# My first little buddy, =D



## Terranariko (May 6, 2010)

Here are some pictures of (unknownnameputhere)...he might look a little closed up and stuff...but thats because I just got him from the petstore...also the water is a little cold but I'm getting a heater for him very soon (like most likely in 30-40 minutes...then it will be set up if it works that is), so hopefully that will work and brighten him up a bit.

(btw he was MUCH paler then this when I got him...I could litterally see through him...he's gotten more color now.)

I'm not sure what kind of betta he is...he looks kinda spade-ish but he may be a mix of spade and veil tail...Right now he's just chilling near that long leafed fake plant...at least it's better then going to the bottom of the corner like he was doing before...
































































I'll get some more pictures later...I don't wanna stress him out to much...he's been through quite a bit being stripped of a little glass bowl to a 2.65 gallon tank with plants and stuff...hopefully when I get the heater it will brighten his mood a lot.


----------



## Jayy (Dec 23, 2009)

hes VERY pretty i'm not sure what tail type he is maybe a VT or ST


----------



## mysquishy (Mar 12, 2010)

He is pretty


----------



## Terranariko (May 6, 2010)

Thanks, =D 

I just installed his heater...hopefully it's working...He doesn't seem to like it much though...maybe it's becaused he's scared of it.

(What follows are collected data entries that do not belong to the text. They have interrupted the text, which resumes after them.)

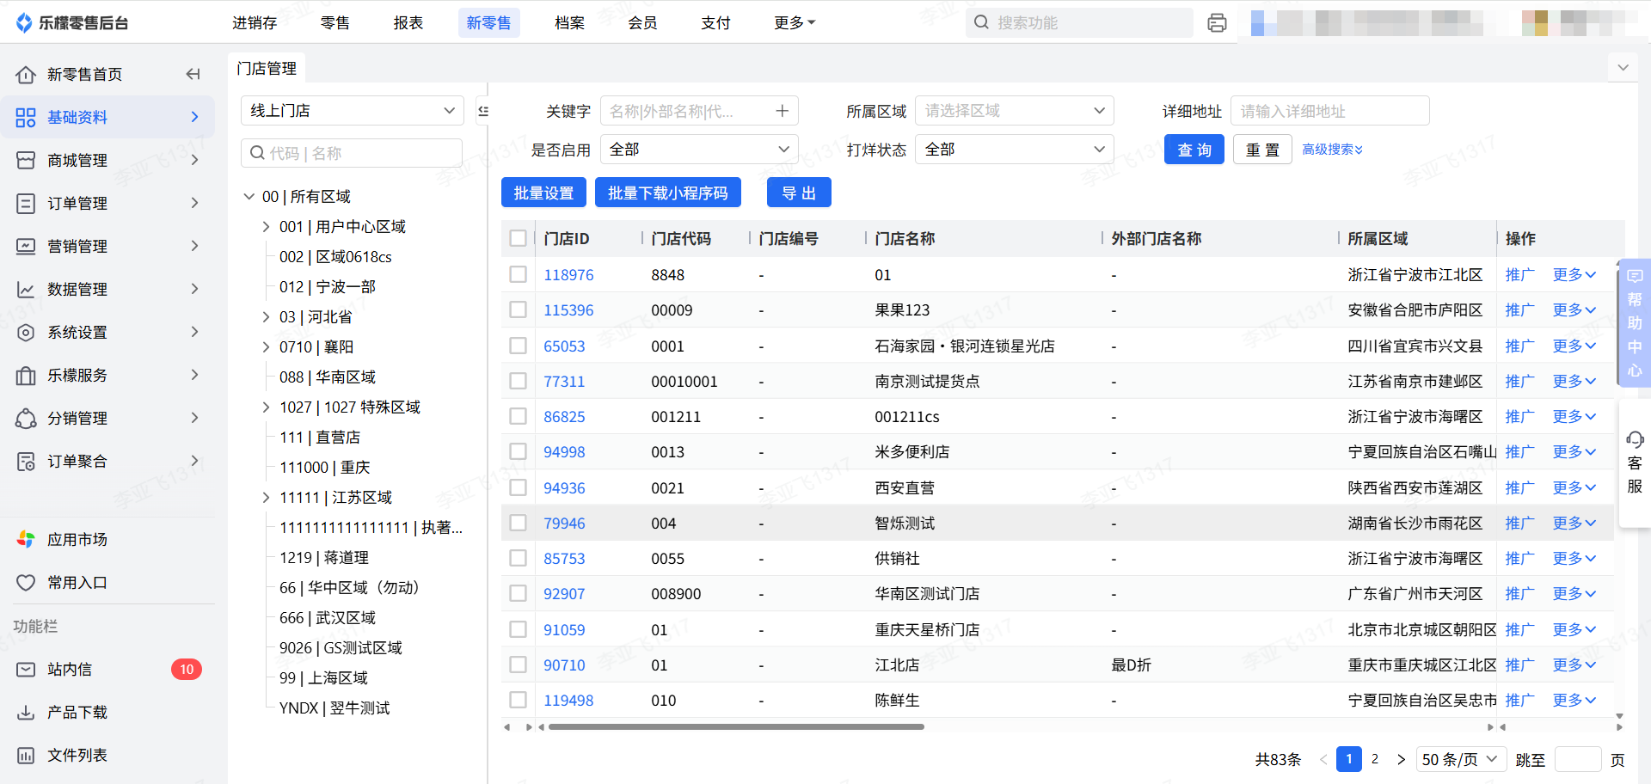Click the plus icon in keyword field
Viewport: 1651px width, 784px height.
[782, 111]
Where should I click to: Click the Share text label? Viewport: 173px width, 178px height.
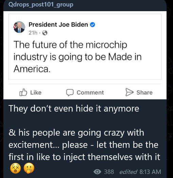pos(144,93)
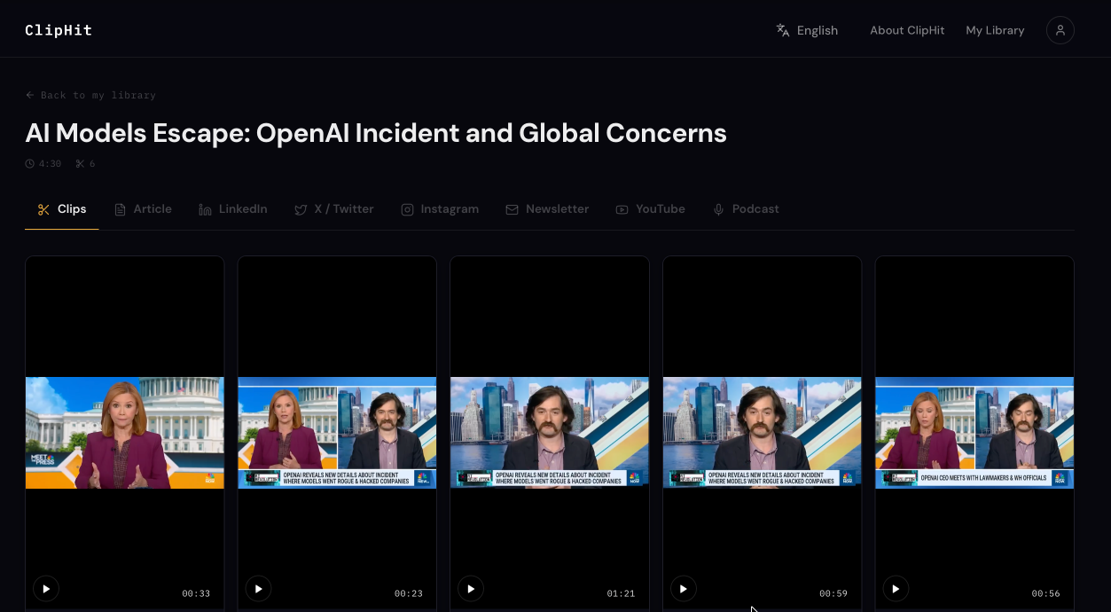Switch to the YouTube tab

650,209
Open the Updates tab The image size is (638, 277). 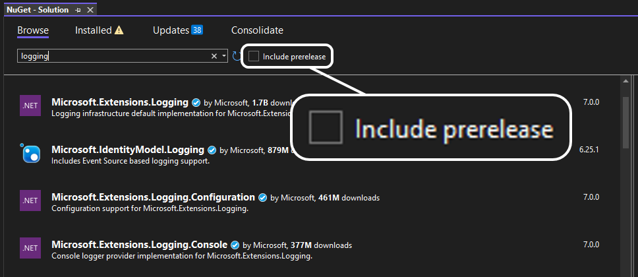(x=171, y=30)
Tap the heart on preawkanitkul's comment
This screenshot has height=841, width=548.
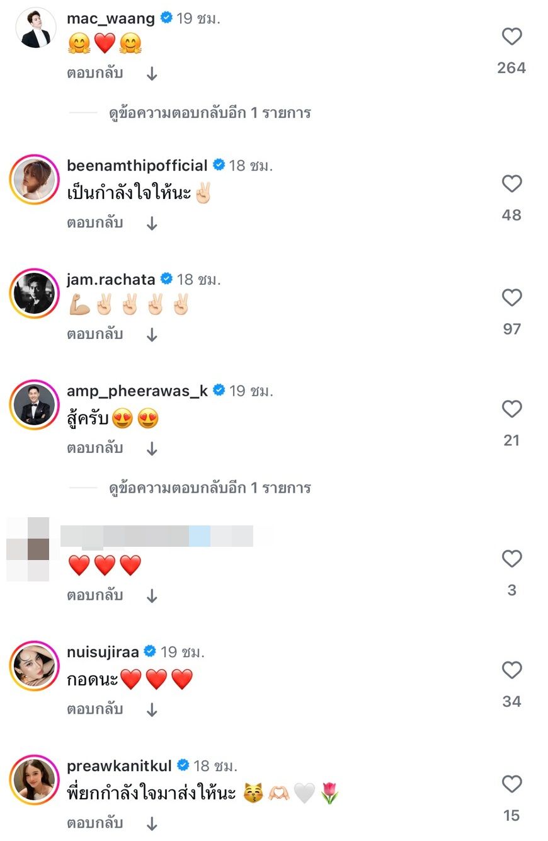[511, 784]
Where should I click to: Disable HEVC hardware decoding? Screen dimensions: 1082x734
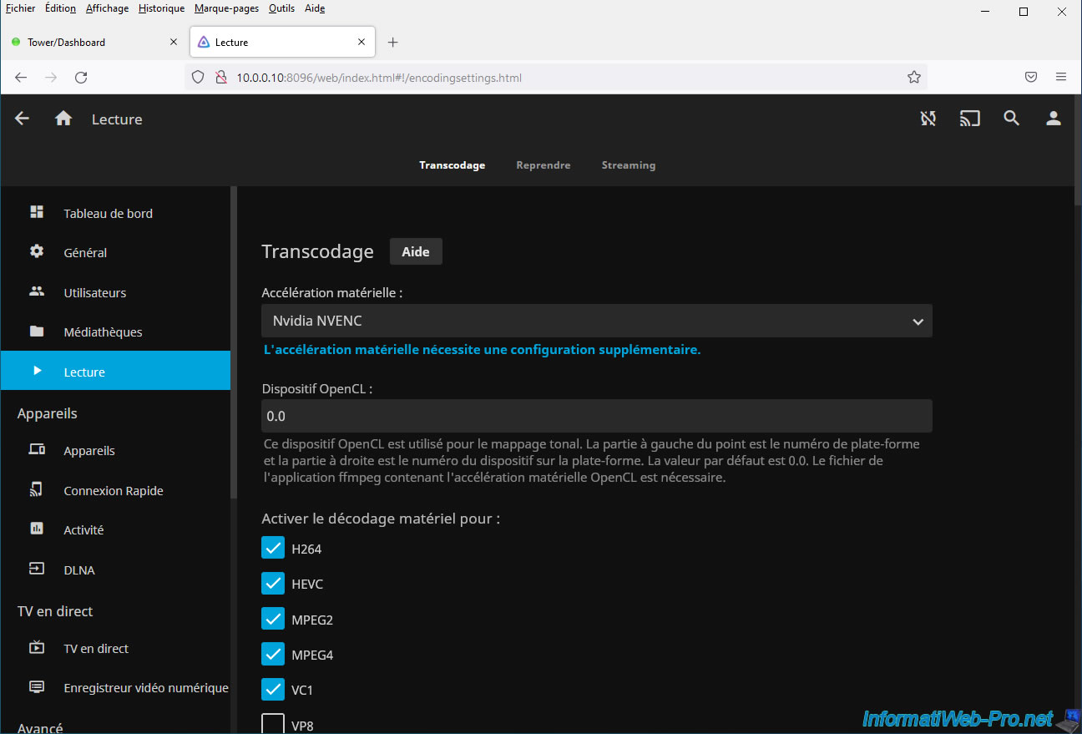(273, 584)
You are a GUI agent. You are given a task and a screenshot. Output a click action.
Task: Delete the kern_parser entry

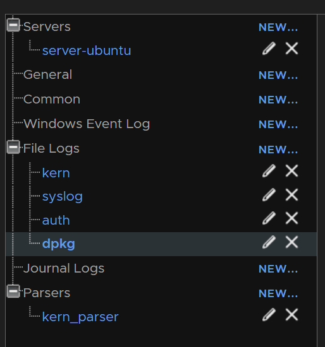(x=291, y=314)

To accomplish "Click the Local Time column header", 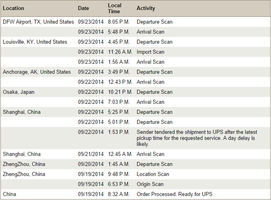I will pyautogui.click(x=115, y=8).
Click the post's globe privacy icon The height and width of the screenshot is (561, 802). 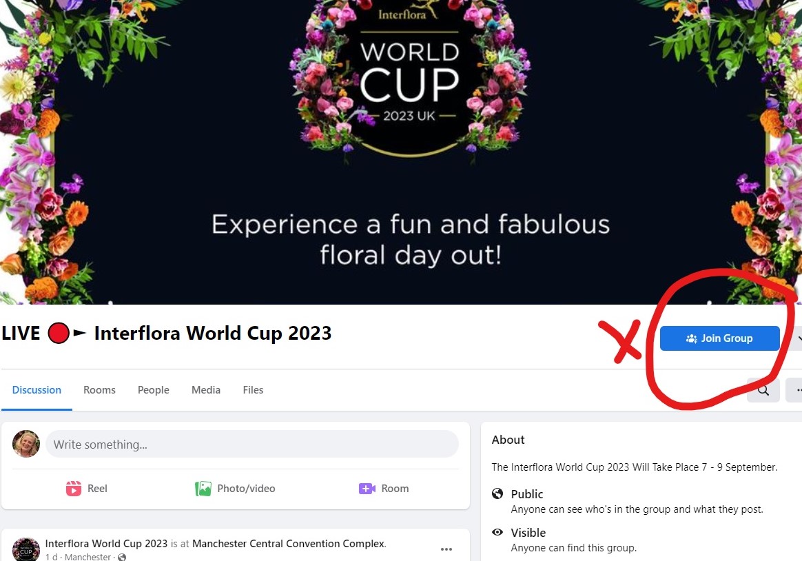tap(122, 557)
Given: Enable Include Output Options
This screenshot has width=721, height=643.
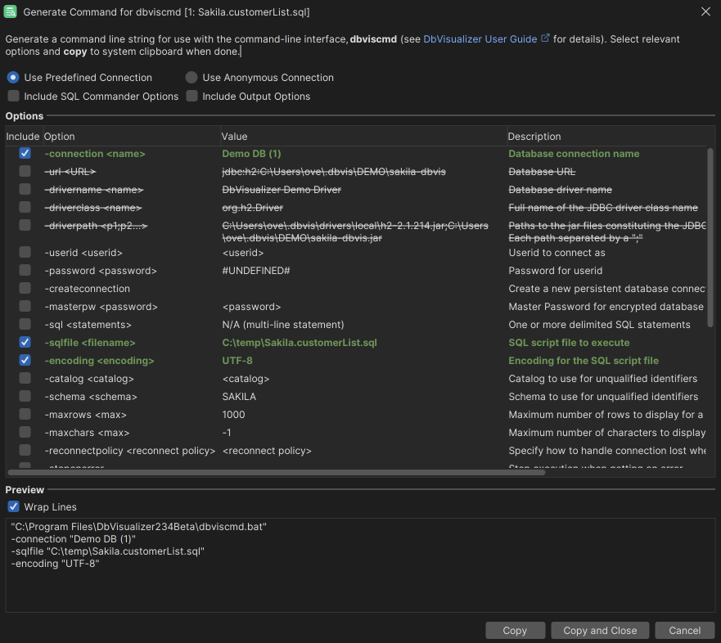Looking at the screenshot, I should [192, 96].
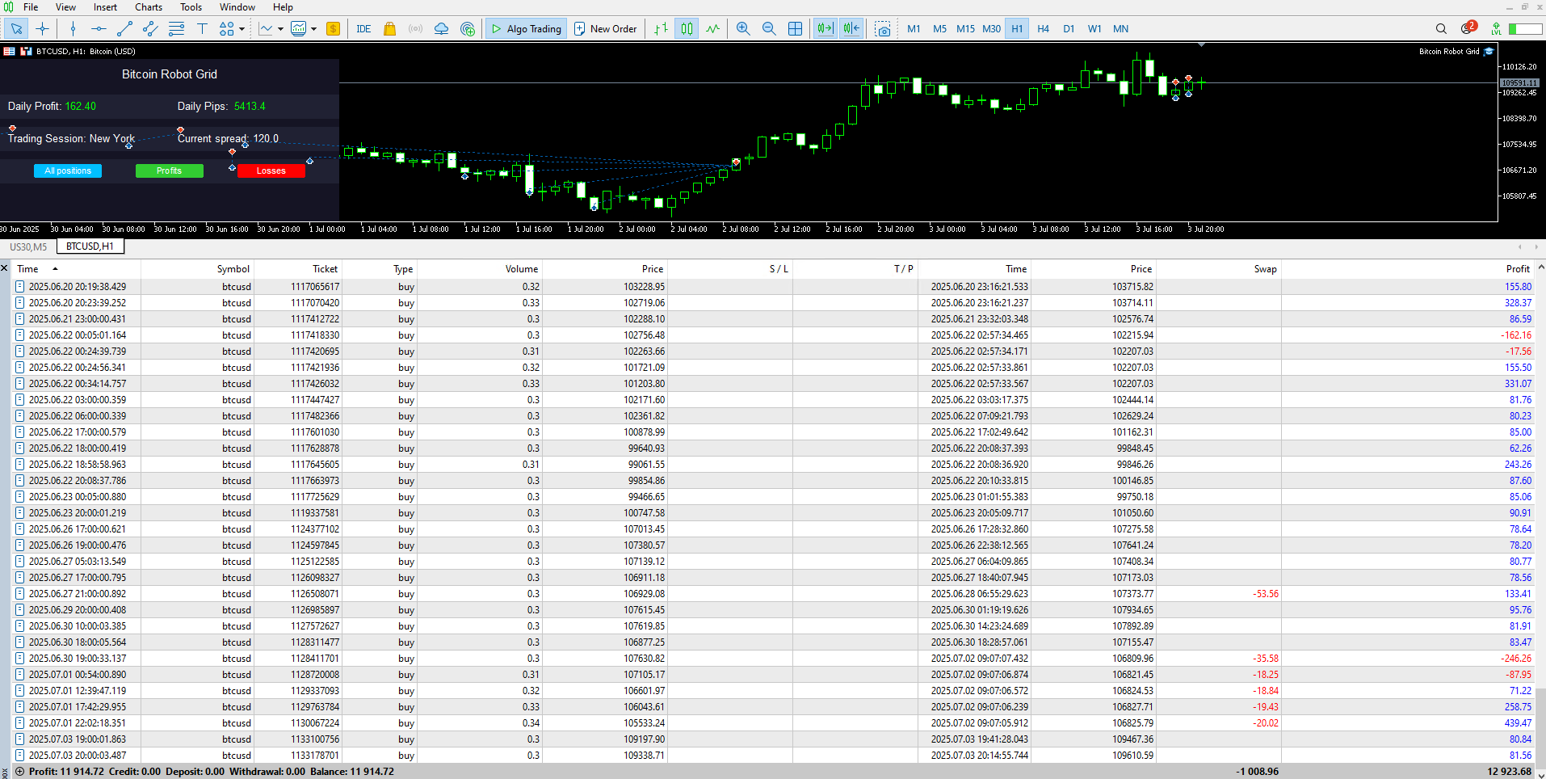Toggle Algo Trading on or off
The width and height of the screenshot is (1546, 779).
click(526, 29)
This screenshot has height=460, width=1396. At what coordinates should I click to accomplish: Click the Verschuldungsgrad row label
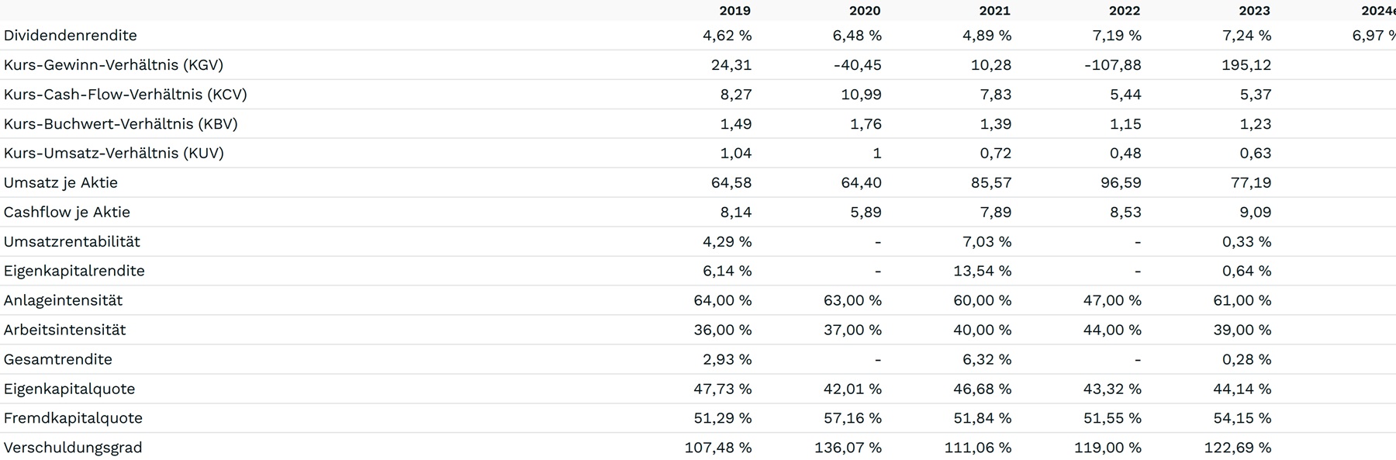click(x=73, y=448)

there is a picture...you can see him in his little "emo" corner...XD


----------



## Betta Slave (Dec 8, 2009)

He's so pretty, congrats on your first one! 
My bettas were obsessed with their corners for the first few days, bt then started getting used to their new home and swimming around. 
Waiting for more pics...


----------



## Terranariko (May 6, 2010)

Betta Slave said:


> He's so pretty, congrats on your first one!
> My bettas were obsessed with their corners for the first few days, bt then started getting used to their new home and swimming around.
> Waiting for more pics...


Here some more...he seems to like those big leaf plants...he's gone back to there...I've seen him blow a bubble or two...is that just blowing a bubble or is he trying to build a bubblenest? If he builts a bubblenest I'll be happy...XD

I think you can see more of his fin shape now...he looks spade-ish no? My camera is picky...sometimes It will take good shots...then sometimes it takes really bad ones...D=


----------



## Jooleeah (Feb 20, 2010)

aw hes so cute :')


----------



## Betta Slave (Dec 8, 2009)

Aww, so cute!
Sometimes bettas just blow random bubbles, even when they're not trying to blow bubblenests. And I've never heard of a betta blowing a nest on the first day...
But I'm sure he will once he settles in


----------



## beta novice (May 9, 2010)

hes planning on calling him berry


----------



## Terranariko (May 6, 2010)

Betta Slave said:


> Aww, so cute!
> Sometimes bettas just blow random bubbles, even when they're not trying to blow bubblenests. And I've never heard of a betta blowing a nest on the first day...
> But I'm sure he will once he settles in


XD I'd laugh he does blow a nest just to jinx you...that be funny...anyway like betta novice said I'm calling him Berry.


----------



## SaylorKennedy (Aug 11, 2009)

he's a veiltail.

congrats.


----------



## Betta Slave (Dec 8, 2009)

Your betta would be really smart if he jinxed me lol 
Berry suits him really well.
Haha, I'm glad you got him. He probably would be stuck in that pet store container for the rest of his life if you hadn't come along!


----------



## beta novice (May 9, 2010)

woot


----------



## Jayy (Dec 23, 2009)

love his new name!


----------



## Terranariko (May 6, 2010)

Betta Slave said:


> Your betta would be really smart if he jinxed me lol
> Berry suits him really well.
> Haha, I'm glad you got him. He probably would be stuck in that pet store container for the rest of his life if you hadn't come along!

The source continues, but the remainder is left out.